Selected extract.
Radar study reveals 1918 pandemic graves at Pilgrim Hot Springs cemetery
The results of a ground-penetrating radar study of the Pilgrim Hot Springs cemetery, located about 60 miles north of Nome, have been released.
The ground-penetrating radar study at the cemetery shows several anomalies consistent with previously unknown burials at the historic location, according to a statement from regional non-profit Native corporation Kawerak, on behalf of Unaatuq LLC, a non-profit which represents seven organizations with a stake in the property.
Those organization are Bering Straits Native Corporation, Teller Native Corporation, White Mountain Native Corporation, Mary’s Igloo Native Corporation, Kawerak, Inc., Norton Sound Economic Development Corporation and Sitnasuak Native Corporation.
The research was also conducted in partnership with the purpose of locating two communal and other unmarked graves. A total of 89 anomalies were identified to be consistent with human burials. That number increased to 93 after additional evidence was discovered in a fenced-in cemetery area.
More recent burials, from the past 30 years, were avoided during radar research, Pilgrim Hot Springs General Manager Amanda Toerdal said.
“We’ve known from some church records as well as documentation that there were two large graves within pilgrim hot springs property, but there was never any confirmation of exactly where those were,” Toerdal said. “We discovered a partial diagram of the cemetery about two years ago, where it showed the two large graves from the Spanish flu, being in the fence cemetery areas.”
The research confirmed the location of a pair of mass graves from the 1918 Spanish Influenza Pandemic.

[Records from a collection]

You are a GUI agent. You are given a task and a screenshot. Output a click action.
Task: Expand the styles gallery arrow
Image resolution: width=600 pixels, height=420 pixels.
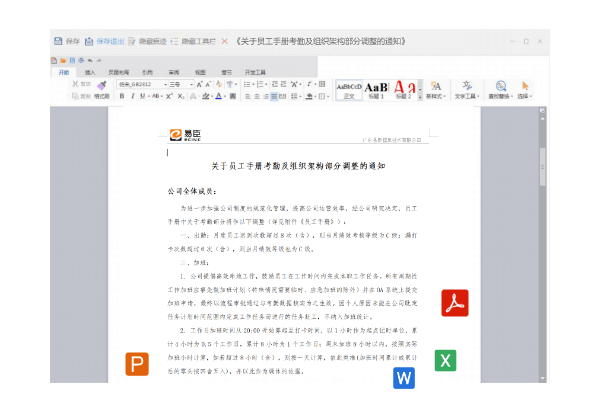point(419,96)
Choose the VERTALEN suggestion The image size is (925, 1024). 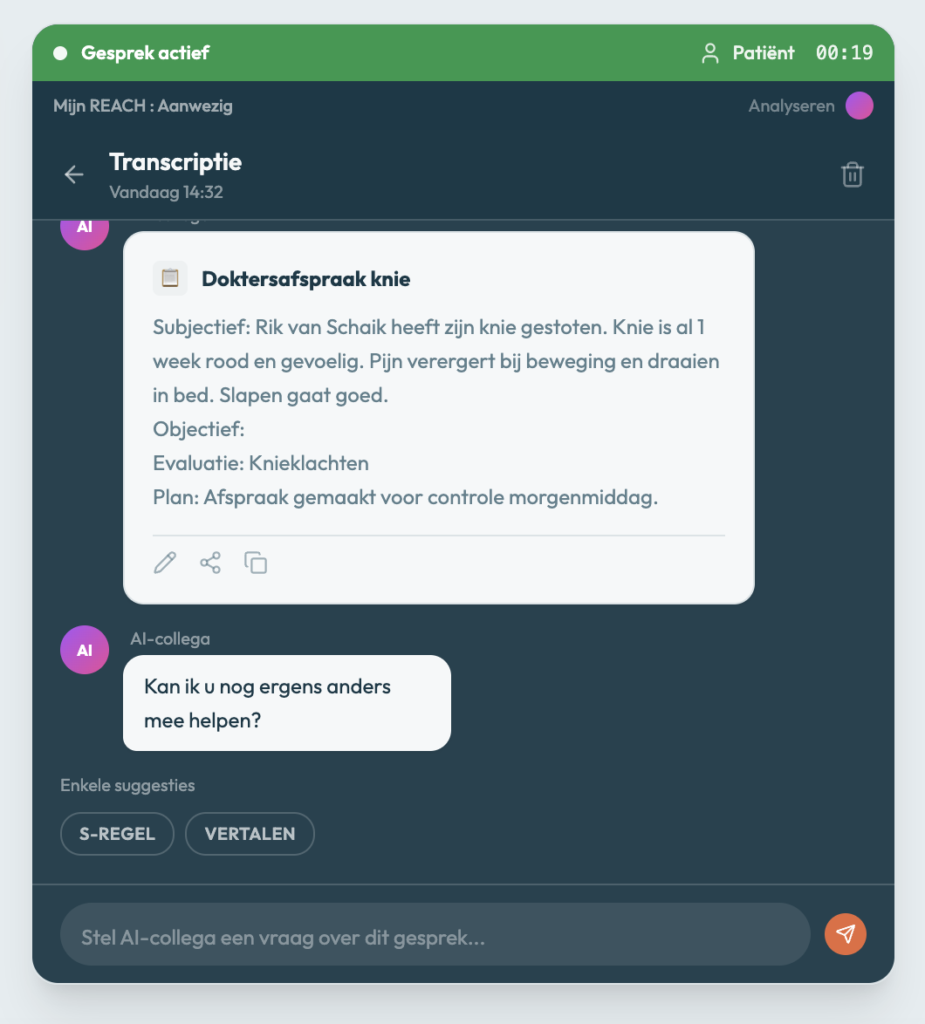[x=250, y=834]
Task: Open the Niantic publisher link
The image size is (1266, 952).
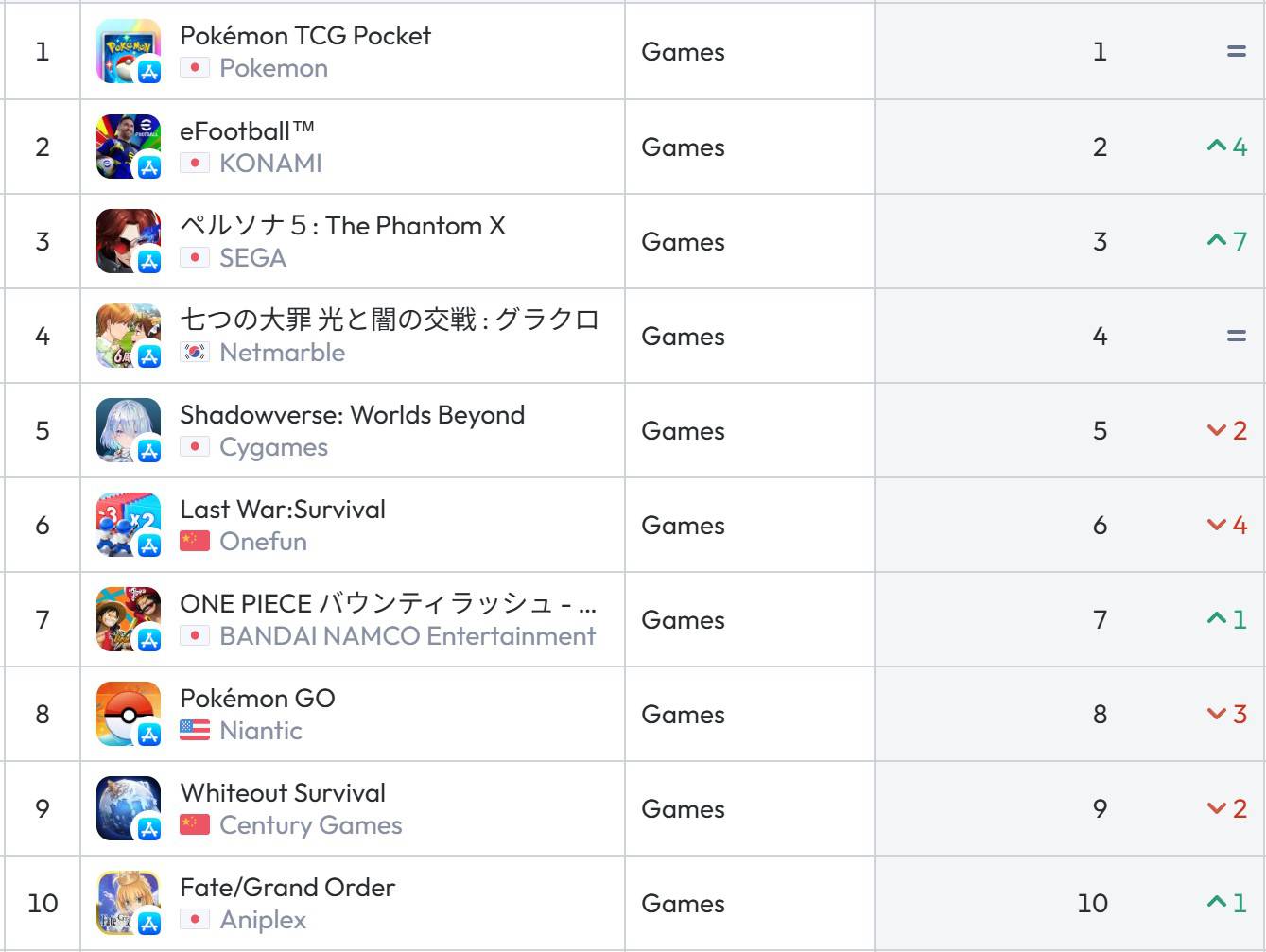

What the exercise asks. Continue the article about the radar study of the Pilgrim Hot Springs cemetery, picking up after its last sentence.

Exercise output.
“First we found this partial diagram of the cemetery which showed those two graves, one with the 20 non-Catholic victims and then one with 41 Catholic victims,” Toerdal said. “Later, we discovered the fall cemetery diagram which also showed that same thing. Both graves are listed as 1918 but we haven’t found any other evidence on who is actually buried in the graves.”
There were two pandemic waves in Alaska from 1918 to 1919. Nearly two-thirds of influenza deaths in Alaska occurred in towns and villages in the Bering Strait region.
The 1918 influenza pandemic developed later here than other areas of the United States, according to research conducted by the State of Alaska. Alaska appears to have been spared from the first wave that occurred in other areas in the summer of 1918.
Estimates of the numbers of deaths during the pandemic vary, but most deaths were among Alaska Native people, according to the State of Alaska.
During the 1918-1919 pandemic, elders closed the village and kept most people out, according to Willa Ashenfelter, a member of the Native Village of White Mountain. That made a difference for those living there.
“The council at that time was very strict and kept visitors from coming in to White Mountain,” Ashenfelter said. “That’s what I grew up with, being told that was how it happened during the flu.”
Local burial sites that can be connected to the 1918 pandemic — through records held by the local Covenant Church — do exist, but not much is known beyond that, Unalakleet Mayor Abel Razzo said.
“I know that there are burial places across the river where the original site for the city used to be,” Razzo said. “As far as where they’re located, I’m not exactly sure. I do know that the church keeps records dating back I think to the early 1900s, but it doesn’t cover the location of where the folks are buried.”
Razzo added that no ground-penetrating-radar or similar research has been conducted in Unalakleet.
Today, less than 400 people live in Brevig Mission, but back in 1918, about 80 adults, mostly Inuit people, lived there, according to the Centers for Disease Control and Prevention. The impact of influenza on the village’s population was severe. During a five-day period between November 15-20 of that year, the pandemic claimed the lives of 72 of the villages’ 80 adults.
The village on St. Lawrence Island was not affected by the pandemic of 1918-1919 as badly as places on the mainland, mostly because of its relative isolation offshore, according to Gambell City Clerk Curtis Silook.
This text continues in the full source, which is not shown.